Content starts
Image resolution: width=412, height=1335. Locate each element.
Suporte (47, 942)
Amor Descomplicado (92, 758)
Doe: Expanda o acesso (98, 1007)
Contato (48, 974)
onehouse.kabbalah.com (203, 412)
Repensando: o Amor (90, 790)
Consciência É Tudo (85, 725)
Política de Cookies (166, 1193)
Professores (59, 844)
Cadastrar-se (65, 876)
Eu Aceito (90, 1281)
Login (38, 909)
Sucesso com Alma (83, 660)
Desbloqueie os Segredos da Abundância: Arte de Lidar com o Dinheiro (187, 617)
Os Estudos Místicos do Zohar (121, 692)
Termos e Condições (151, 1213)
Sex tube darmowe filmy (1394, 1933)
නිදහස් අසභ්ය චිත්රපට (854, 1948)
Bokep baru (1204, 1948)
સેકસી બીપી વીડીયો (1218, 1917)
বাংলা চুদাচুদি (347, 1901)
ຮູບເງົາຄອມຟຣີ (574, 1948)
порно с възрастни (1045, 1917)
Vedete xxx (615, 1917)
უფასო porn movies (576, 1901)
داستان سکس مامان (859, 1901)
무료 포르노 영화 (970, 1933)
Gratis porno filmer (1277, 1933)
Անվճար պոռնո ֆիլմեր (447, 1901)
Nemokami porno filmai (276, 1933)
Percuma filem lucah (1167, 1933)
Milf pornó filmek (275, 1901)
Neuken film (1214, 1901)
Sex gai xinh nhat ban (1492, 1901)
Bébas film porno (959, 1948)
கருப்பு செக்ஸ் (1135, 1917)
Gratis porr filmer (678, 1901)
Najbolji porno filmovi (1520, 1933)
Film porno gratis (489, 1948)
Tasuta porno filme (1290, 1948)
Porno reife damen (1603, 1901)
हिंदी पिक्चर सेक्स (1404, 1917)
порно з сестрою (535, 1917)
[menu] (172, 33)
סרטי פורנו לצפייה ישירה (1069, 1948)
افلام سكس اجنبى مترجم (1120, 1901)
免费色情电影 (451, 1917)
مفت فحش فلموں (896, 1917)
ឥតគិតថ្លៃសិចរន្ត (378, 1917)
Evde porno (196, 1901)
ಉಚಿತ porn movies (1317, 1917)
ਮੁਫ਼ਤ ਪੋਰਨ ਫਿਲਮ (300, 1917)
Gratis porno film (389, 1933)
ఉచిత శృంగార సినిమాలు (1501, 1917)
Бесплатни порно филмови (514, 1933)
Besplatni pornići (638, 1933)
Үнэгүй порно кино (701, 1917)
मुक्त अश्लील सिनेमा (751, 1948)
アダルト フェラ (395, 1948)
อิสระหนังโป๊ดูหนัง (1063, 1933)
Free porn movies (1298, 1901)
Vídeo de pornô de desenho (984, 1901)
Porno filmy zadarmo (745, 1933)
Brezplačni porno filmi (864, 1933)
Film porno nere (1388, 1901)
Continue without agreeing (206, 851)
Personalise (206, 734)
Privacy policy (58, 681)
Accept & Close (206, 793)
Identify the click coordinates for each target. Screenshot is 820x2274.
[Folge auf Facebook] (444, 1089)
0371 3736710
Content ends
What to do:
Take from the listing above each line containing "Amor".

Answer for this exercise:
Amor Descomplicado (92, 758)
Repensando: o Amor (90, 790)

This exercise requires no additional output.